*** Opening INPUT DATA ***

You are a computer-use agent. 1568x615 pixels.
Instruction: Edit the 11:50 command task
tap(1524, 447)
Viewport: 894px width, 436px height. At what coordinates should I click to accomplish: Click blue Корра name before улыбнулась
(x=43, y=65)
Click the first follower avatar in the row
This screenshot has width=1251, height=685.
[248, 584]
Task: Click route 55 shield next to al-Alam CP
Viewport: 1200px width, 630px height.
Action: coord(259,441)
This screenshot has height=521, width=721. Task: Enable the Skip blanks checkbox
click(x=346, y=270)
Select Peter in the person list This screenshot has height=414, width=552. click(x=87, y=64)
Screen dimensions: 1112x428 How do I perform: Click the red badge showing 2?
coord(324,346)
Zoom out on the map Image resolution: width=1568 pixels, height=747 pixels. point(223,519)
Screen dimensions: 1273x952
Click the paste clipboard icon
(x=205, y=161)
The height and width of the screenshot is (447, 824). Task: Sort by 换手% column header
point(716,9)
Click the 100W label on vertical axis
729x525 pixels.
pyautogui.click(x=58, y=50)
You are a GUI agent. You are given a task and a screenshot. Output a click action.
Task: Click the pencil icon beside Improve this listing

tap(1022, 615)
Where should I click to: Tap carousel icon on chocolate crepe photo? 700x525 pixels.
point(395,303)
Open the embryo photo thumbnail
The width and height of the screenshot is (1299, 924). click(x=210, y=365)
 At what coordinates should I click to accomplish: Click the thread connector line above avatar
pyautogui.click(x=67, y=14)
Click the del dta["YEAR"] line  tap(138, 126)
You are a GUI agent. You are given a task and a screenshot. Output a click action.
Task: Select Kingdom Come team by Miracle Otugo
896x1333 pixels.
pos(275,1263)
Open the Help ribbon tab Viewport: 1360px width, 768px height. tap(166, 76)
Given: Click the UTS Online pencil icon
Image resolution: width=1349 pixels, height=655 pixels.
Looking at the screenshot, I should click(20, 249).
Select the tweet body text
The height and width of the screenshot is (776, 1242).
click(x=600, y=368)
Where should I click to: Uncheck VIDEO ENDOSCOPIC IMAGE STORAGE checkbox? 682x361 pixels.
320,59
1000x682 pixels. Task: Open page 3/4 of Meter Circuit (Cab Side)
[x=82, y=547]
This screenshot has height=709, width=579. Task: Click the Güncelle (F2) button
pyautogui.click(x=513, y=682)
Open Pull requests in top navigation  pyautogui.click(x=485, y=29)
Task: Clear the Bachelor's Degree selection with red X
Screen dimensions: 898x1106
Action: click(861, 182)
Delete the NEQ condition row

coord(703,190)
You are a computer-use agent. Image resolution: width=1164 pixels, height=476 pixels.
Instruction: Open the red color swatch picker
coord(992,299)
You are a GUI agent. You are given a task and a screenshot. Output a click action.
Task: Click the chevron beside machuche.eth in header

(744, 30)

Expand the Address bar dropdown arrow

*** Closing INPUT DATA ***

* TASK DETAILS: Go through the entries and repeat each one exactly.

* RESPONSE BELOW:
You are a computer-use agent. 1568x615 pixels.
Instruction: Edit the 11:50 command task
tap(1524, 447)
Viewport: 894px width, 436px height. At what coordinates should I click to accomplish: Click blue Корра name before улыбнулась
(x=43, y=65)
Click the first follower avatar in the row
This screenshot has width=1251, height=685.
[248, 584]
Task: Click route 55 shield next to al-Alam CP
Viewport: 1200px width, 630px height.
Action: coord(259,441)
This screenshot has height=521, width=721. Task: Enable the Skip blanks checkbox
click(x=346, y=270)
Select Peter in the person list This screenshot has height=414, width=552. click(x=87, y=64)
Screen dimensions: 1112x428 How do I perform: Click the red badge showing 2?
coord(324,346)
Zoom out on the map Image resolution: width=1568 pixels, height=747 pixels. point(223,519)
Screen dimensions: 1273x952
Click the paste clipboard icon
(x=205, y=161)
The height and width of the screenshot is (447, 824). Task: Sort by 换手% column header
point(716,9)
Click the 100W label on vertical axis
729x525 pixels.
pyautogui.click(x=58, y=50)
You are a GUI agent. You are given a task and a screenshot. Output a click action.
Task: Click the pencil icon beside Improve this listing

tap(1022, 615)
Where should I click to: Tap carousel icon on chocolate crepe photo? 700x525 pixels.
point(395,303)
Open the embryo photo thumbnail
The width and height of the screenshot is (1299, 924). click(x=210, y=365)
 At what coordinates should I click to accomplish: Click the thread connector line above avatar
pyautogui.click(x=67, y=14)
Click the del dta["YEAR"] line  tap(138, 126)
You are a GUI agent. You are given a task and a screenshot. Output a click action.
Task: Select Kingdom Come team by Miracle Otugo
896x1333 pixels.
pos(275,1263)
Open the Help ribbon tab Viewport: 1360px width, 768px height. tap(166, 76)
Given: Click the UTS Online pencil icon
Image resolution: width=1349 pixels, height=655 pixels.
Looking at the screenshot, I should click(20, 249).
Select the tweet body text
The height and width of the screenshot is (776, 1242).
click(x=600, y=368)
Where should I click to: Uncheck VIDEO ENDOSCOPIC IMAGE STORAGE checkbox? 682x361 pixels.
320,59
1000x682 pixels. Task: Open page 3/4 of Meter Circuit (Cab Side)
[x=82, y=547]
This screenshot has height=709, width=579. Task: Click the Güncelle (F2) button
pyautogui.click(x=513, y=682)
Open Pull requests in top navigation  pyautogui.click(x=485, y=29)
Task: Clear the Bachelor's Degree selection with red X
Screen dimensions: 898x1106
Action: click(861, 182)
Delete the NEQ condition row

coord(703,190)
You are a computer-use agent. Image resolution: width=1164 pixels, height=476 pixels.
Instruction: Open the red color swatch picker
coord(992,299)
You are a GUI agent. You are given a task and a screenshot. Output a click action.
Task: Click the chevron beside machuche.eth in header

(744, 30)

Expand the Address bar dropdown arrow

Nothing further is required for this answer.